*WHAT YOU HAVE TO DO*:
Copy out the items below, changing "Screen dimensions" to "Display size" wherever it occurs and leaving every other line untouched.

[Stored data]
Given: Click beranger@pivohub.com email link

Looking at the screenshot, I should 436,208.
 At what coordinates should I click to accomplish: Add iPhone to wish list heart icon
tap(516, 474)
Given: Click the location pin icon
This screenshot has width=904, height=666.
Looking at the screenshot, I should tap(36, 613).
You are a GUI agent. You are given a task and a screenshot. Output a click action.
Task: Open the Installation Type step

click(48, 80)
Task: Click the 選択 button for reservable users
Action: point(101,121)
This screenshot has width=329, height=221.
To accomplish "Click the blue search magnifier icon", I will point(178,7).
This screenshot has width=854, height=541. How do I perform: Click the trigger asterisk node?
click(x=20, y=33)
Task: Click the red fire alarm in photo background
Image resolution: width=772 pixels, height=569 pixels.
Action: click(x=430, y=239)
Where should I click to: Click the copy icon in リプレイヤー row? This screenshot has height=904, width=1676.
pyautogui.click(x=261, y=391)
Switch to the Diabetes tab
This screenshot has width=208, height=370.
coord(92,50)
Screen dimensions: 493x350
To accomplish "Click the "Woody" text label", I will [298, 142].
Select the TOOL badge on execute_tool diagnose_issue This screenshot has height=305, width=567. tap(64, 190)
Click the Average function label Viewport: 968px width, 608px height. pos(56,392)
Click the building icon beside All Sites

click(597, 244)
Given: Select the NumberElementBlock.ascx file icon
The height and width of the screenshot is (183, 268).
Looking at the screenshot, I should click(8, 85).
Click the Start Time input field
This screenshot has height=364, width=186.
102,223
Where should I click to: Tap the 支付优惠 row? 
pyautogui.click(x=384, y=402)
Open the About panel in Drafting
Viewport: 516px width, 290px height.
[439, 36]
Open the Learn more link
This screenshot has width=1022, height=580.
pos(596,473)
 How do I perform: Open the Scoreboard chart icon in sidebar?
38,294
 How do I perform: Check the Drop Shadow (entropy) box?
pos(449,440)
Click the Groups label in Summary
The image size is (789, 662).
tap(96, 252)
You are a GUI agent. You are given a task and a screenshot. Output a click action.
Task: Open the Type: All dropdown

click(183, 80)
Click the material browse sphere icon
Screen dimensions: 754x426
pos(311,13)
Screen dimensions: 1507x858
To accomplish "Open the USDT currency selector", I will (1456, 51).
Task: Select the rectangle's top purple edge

*CORRECT RESULT*:
Given: Click beranger@pivohub.com email link

Looking at the screenshot, I should 436,208.
 At what coordinates should I click to accomplish: Add iPhone to wish list heart icon
tap(516, 474)
Given: Click the location pin icon
This screenshot has width=904, height=666.
Looking at the screenshot, I should tap(36, 613).
You are a GUI agent. You are given a task and a screenshot. Output a click action.
Task: Open the Installation Type step

click(48, 80)
Task: Click the 選択 button for reservable users
Action: point(101,121)
This screenshot has width=329, height=221.
To accomplish "Click the blue search magnifier icon", I will point(178,7).
This screenshot has width=854, height=541. How do I perform: Click the trigger asterisk node?
click(x=20, y=33)
Task: Click the red fire alarm in photo background
Image resolution: width=772 pixels, height=569 pixels.
Action: click(x=430, y=239)
Where should I click to: Click the copy icon in リプレイヤー row? This screenshot has height=904, width=1676.
pyautogui.click(x=261, y=391)
Switch to the Diabetes tab
This screenshot has width=208, height=370.
coord(92,50)
Display size: 493x350
To accomplish "Click the "Woody" text label", I will [298, 142].
Select the TOOL badge on execute_tool diagnose_issue This screenshot has height=305, width=567. tap(64, 190)
Click the Average function label Viewport: 968px width, 608px height. pos(56,392)
Click the building icon beside All Sites

click(597, 244)
Given: Select the NumberElementBlock.ascx file icon
The height and width of the screenshot is (183, 268).
Looking at the screenshot, I should click(8, 85).
Click the Start Time input field
This screenshot has height=364, width=186.
102,223
Where should I click to: Tap the 支付优惠 row? 
pyautogui.click(x=384, y=402)
Open the About panel in Drafting
Viewport: 516px width, 290px height.
[439, 36]
Open the Learn more link
This screenshot has width=1022, height=580.
pos(596,473)
 How do I perform: Open the Scoreboard chart icon in sidebar?
38,294
 How do I perform: Check the Drop Shadow (entropy) box?
pos(449,440)
Click the Groups label in Summary
The image size is (789, 662).
tap(96, 252)
You are a GUI agent. You are given a task and a screenshot. Output a click action.
Task: Open the Type: All dropdown

click(183, 80)
Click the material browse sphere icon
Display size: 754x426
pos(311,13)
Display size: 1507x858
To accomplish "Open the USDT currency selector", I will (1456, 51).
Task: Select the rectangle's top purple edge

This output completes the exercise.